Cuando intentamos transmitir valores religiosos a nuestros hijos, o cuando formamos nuestra propia piedad y vida espiritual, tendemos a centrarnos en no descuidar ciertas prácticas: la oración personal, la asistencia regular a la liturgia, el uso de los sacramentos. Así nos aseguramos de que haya una relación regular con Dios en nuestras vidas y en las de nuestros hijos.

 

Por supuesto, esto es bueno e importante; al fin y al cabo, la fe no es un conjunto de creencias ideológicas, sino una actitud que debe caracterizarse por la fidelidad. Sin embargo, a veces, al desarrollar esta actitud de fidelidad, olvidamos un elemento importante que es crucial para la calidad de nuestra relación con Dios. A saber, la imagen de Dios que llevamos dentro y cómo nos vivimos en relación con Él.

 

Desgraciadamente, esta imagen suele estar fuertemente distorsionada; el Dios de nuestra imaginación es a menudo un soberano exigente y duro, hacia el que adoptamos la actitud de un siervo.

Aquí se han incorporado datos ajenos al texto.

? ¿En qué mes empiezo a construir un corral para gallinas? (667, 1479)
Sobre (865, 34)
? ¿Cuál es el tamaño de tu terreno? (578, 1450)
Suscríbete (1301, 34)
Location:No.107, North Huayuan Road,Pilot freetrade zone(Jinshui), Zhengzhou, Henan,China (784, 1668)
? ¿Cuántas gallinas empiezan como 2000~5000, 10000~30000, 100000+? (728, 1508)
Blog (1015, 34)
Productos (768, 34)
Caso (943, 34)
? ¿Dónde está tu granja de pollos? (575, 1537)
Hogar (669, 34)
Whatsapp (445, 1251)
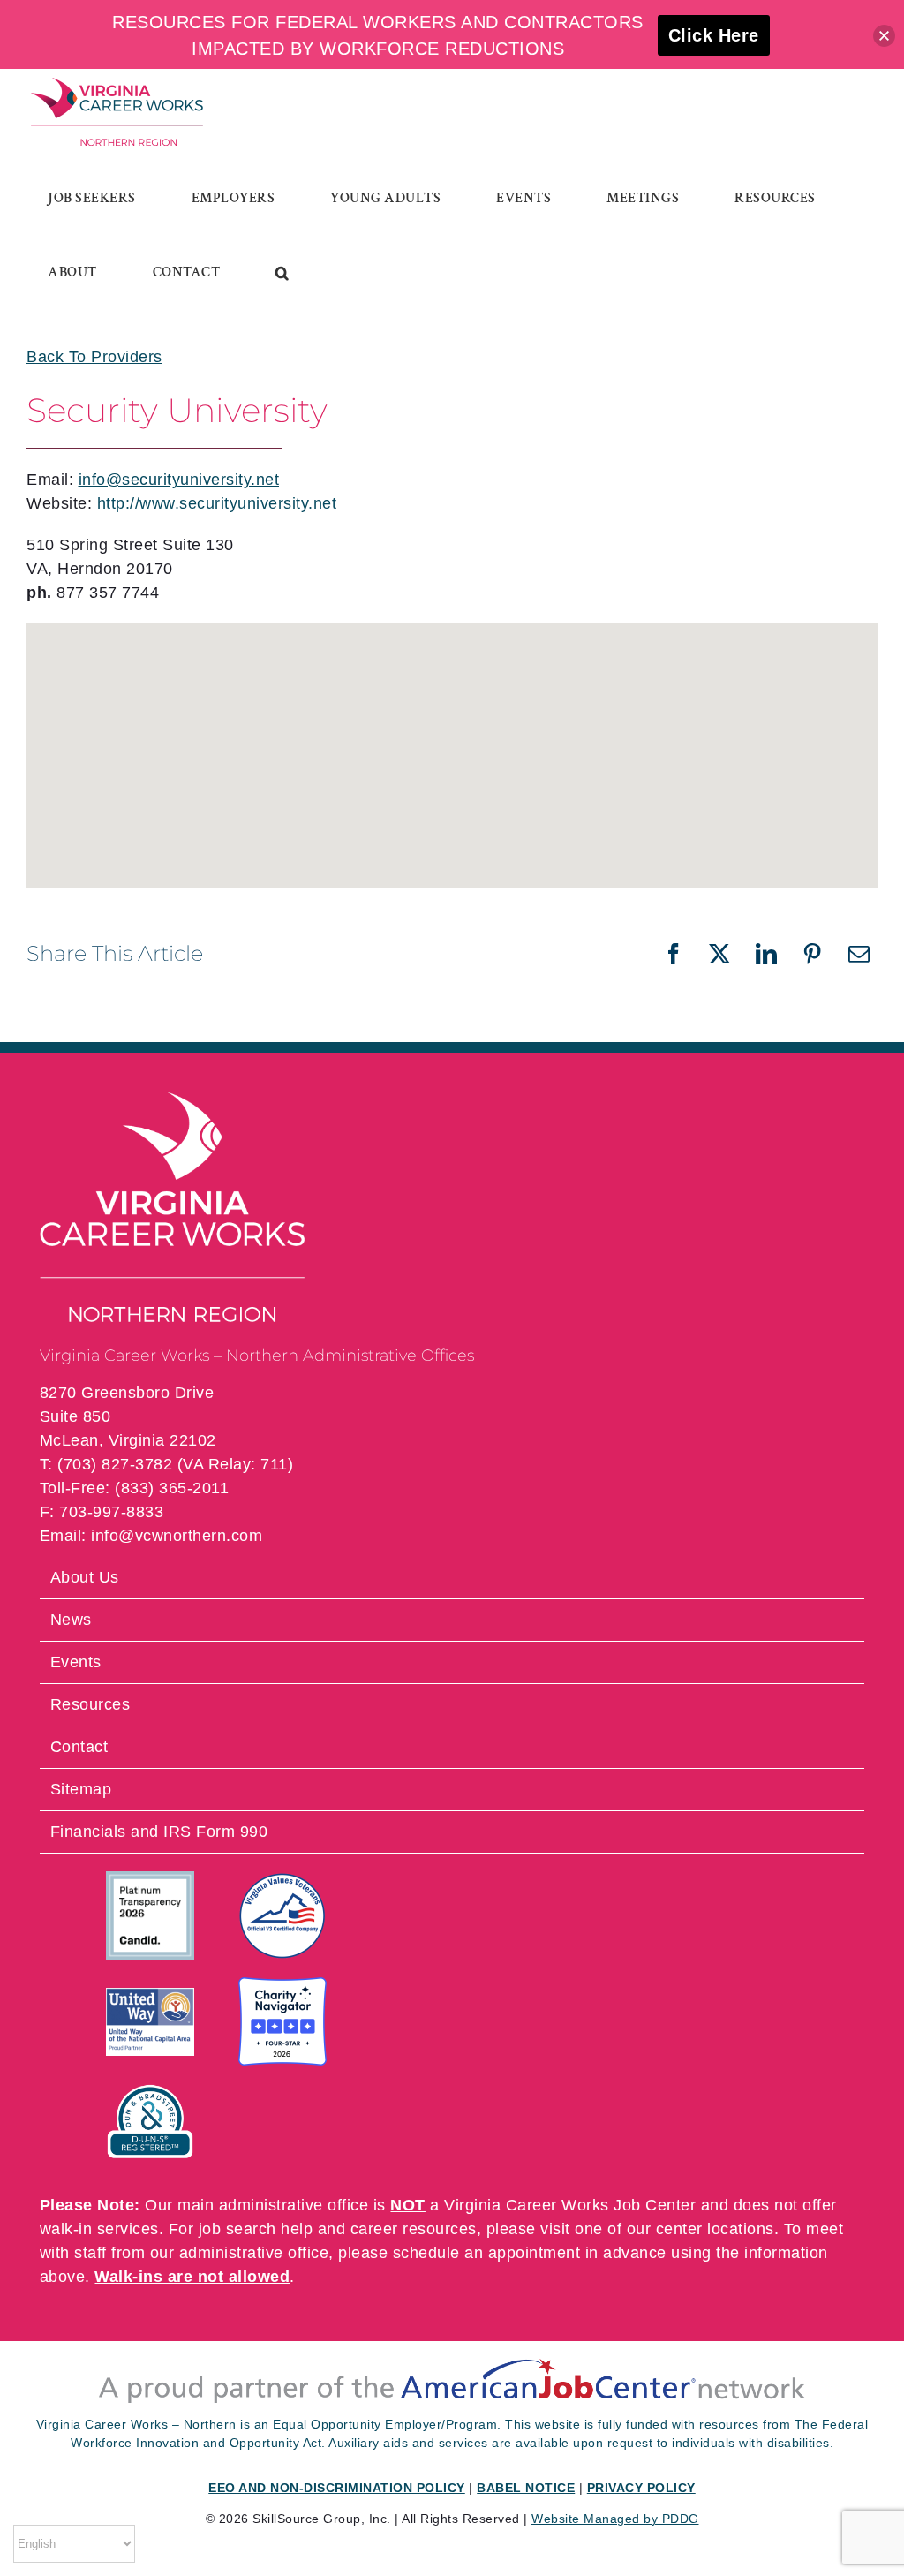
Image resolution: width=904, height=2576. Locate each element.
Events (76, 1662)
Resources (90, 1704)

Sin embargo, más que servirle, queremos ganarnos su favor.

 

Este merecimiento se asemeja a veces a una especie de homenaje o tributo que le rendimos con nuestras oraciones, prácticas piadosas o diversos propósitos y comportamientos religiosos. Así, cuando queremos obtener algo o ganarnos Su favor, multiplicamos las letanías, las coronillas y las novenas, o incluso emprendemos un servicio específico y a menudo exigente en la Iglesia. La cuestión es con qué intención lo hacemos y qué imagen tenemos en nuestro corazón de Aquel a quien servimos.

 

Abandonar la mentalidad de siervo

 

Jesús mismo nos da una información importante a este respecto, revelando el modo en que nos trata a cada uno de nosotros y cómo quiere que vivamos nuestra relación con Dios. En su Evangelio, San Juan recoge las siguientes palabras que Jesús dirigió a los apóstoles y, a través de ellos, a cada uno de nosotros:

 

"Ya no os llamo siervos, porque el siervo no sabe lo que hace su señor, sino que os he llamado amigos, porque os he dado a conocer todo lo que oí de mi Padre" (Jn 15,15).

 

Es conmovedor que Jesús no quiera que vivamos relacionándonos con él como siervos. Esto no significa, por supuesto, no servirle, sino - abandonar la mentalidad de siervos; no tratar a Dios como un gobernante que formula leyes, órdenes, prohibiciones y mandatos, y a nosotros como súbditos que hacemos la voluntad del Señor y, por tanto, merecemos su amor y su recompensa.

 

Amigos de Dios

 

Jesús deja claro que no nos trata como siervos, sino que comparte con nosotros todo lo que ha oído del Padre. De este modo, nos hace partícipes de asuntos muy personales e íntimos, de todos los secretos que comparte con el Padre.

 

Uno no es invitado a tal intimidad como un siervo, sino como un amigo -aquellos que uno desea tener consigo mismo-. Es un gran privilegio: ser amigos de Dios. Además, San Juan utiliza la palabra griega φίλος (philos), que significa no sólo 'amigo', sino también 'favorito' y 'amado', 'querido'.

 

Así pues, debemos servir a Dios y hacer su voluntad, pero no limitados por la mentalidad de un siervo que cumple órdenes recibidas para recibir una recompensa de la mano del soberano, sino con la conciencia de ser amados y queridos a los ojos de Dios, que ha querido compartir con nosotros sus mayores misterios.

 

Somos, pues, los "predilectos" de Dios, y esta conciencia debe impregnar toda nuestra vida espiritual de paz, alegría, gratitud y sensación de seguridad.